NOTE 9—Related Party Transactions

As of June 30, 2010 and December 31, 2009, we had $0.9 million and $5.4 million of advances to affiliates, respectively.  In addition, we have entered into the following related party transactions:

LNG Receiving Terminal Capacity Agreements

Terminal Use Agreement

In November 2006, Cheniere Marketing reserved approximately 2.0 billion cubic feet per day (“Bcf/d”) of regasification capacity under a firm commitment terminal use agreement (“TUA”) with Sabine Pass LNG and was required to make capacity reservation fee payments aggregating approximately $250 million per year for the period from January 1, 2009, through at least September 30, 2028.  Cheniere guaranteed Cheniere Marketing’s obligations under its TUA.

In June 2010, Cheniere Marketing assigned its existing TUA with Sabine Pass LNG to Cheniere Energy Investments, LLC (“Investments”), our wholly owned subsidiary, including all of its rights, titles, interests, obligations and liabilities in and under the TUA.  In connection with the assignment, Cheniere’s guarantee of Cheniere Marketing’s obligations under the TUA was terminated.  Investments is required to make capacity payments under the TUA aggregating approximately $250 million per year through at least September 30, 2028; however, the revenue earned from Investments’ capacity payments will be eliminated upon consolidation of our financial statements.  We have guaranteed Investments’ obligations under its TUA.

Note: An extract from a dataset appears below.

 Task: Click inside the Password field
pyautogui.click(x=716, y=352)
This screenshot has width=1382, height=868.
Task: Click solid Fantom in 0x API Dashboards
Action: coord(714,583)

Variable Capacity Rights Agreement

Concurrent with the TUA assignment, Investments entered into a Variable Capacity Rights Agreement (“VCRA”) with Cheniere Marketing in order for Investments to monetize its capacity at the Sabine Pass LNG receiving terminal.  The VCRA will continue until the earliest of (a) the termination of Investments’ TUA, (b) expiration of the initial term of the TUA, (c) the termination of the VCRA by either party after two years, and (d) the termination of the VCRA as a result of default.  Under the terms of the VCRA, Cheniere Marketing will continue to be responsible for monetizing the capacity at the Sabine Pass LNG receiving terminal and will have the right to utilize all of the services and other rights at the Sabine Pass LNG receiving terminal available under the TUA assigned to Investments. In consideration of these rights, Cheniere Marketing is obligated to pay Investments 80% of the expected gross margin of each cargo of LNG delivered to the Sabine Pass LNG receiving terminal.  To the extent payments from Cheniere Marketing to Investments under the VCRA increase our available cash in excess of the common unit and general partner distributions and certain reserves, the cash would be distributed to Cheniere in the form of distributions on its subordinated units.   During the term of the VCRA, Cheniere Marketing is responsible for the payment of taxes and new regulatory costs under the TUA.  Cheniere has guaranteed all of Cheniere Marketing’s payment obligations under the VCRA.
 
 
8

 
CHENIERE ENERGY PARTNERS, L.P.
 
NOTES TO CONSOLIDATED FINANCIAL STATEMENTS—CONTINUED
(unaudited)
 
 
 
LNG Lease Agreement

In September 2008, Sabine Pass LNG entered into an agreement in the form of a lease with Cheniere Marketing that enabled Sabine Pass LNG to hedge the exposure to variability in expected future cash flows of its commissioning cargoes. The agreement permitted Cheniere Marketing to deliver LNG to the Sabine Pass LNG receiving terminal and to receive regasified LNG for redelivery as natural gas in exchange for the use of the properties of the LNG to cool down the Sabine Pass LNG receiving terminal. Under the terms of the agreement, Sabine Pass LNG paid Cheniere Marketing a fixed fee based on the delivered quantity of LNG in each LNG cargo. Sabine Pass LNG assumed full price risk of the purchase and sale of the LNG and also financed all activities relating to the LNG. Cheniere Marketing held title to the LNG at all times and sold all redelivered LNG and remitted the net proceeds from such sales back to Sabine Pass LNG.
 
Advances to affiliate—LNG inventory is recorded at cost and is subject to lower of cost or market (“LCM”) adjustments at the end of each period.  Inventory cost is determined using the average cost method. Recoveries of losses resulting from interim period LCM adjustments are made due to market price recoveries on the same inventory in the same fiscal year and are recognized as gains in later interim periods with such gains not exceeding previously recognized losses. At June 30, 2010 and December 31, 2009, we had zero and $1.3 million, respectively, advances to affiliate—LNG inventory on our Consolidated Balance Sheets.  During the three- and six-month periods ended June 30, 2010 and 2009, Sabine Pass LNG incurred fixed fees from Cheniere Marketing of zero and $0.3 million, respectively.

Service Agreements
 
During the three-month periods ended June 30, 2010 and 2009, we paid an aggregate of $4.7 million and $4.4 million, respectively, under the following service agreements from restricted cash and cash equivalents.  During the six-month periods ended June 30, 2010 and 2009, we paid an aggregate of $9.3 million and $9.4 million, respectively, under the following service agreements from restricted cash and cash equivalents.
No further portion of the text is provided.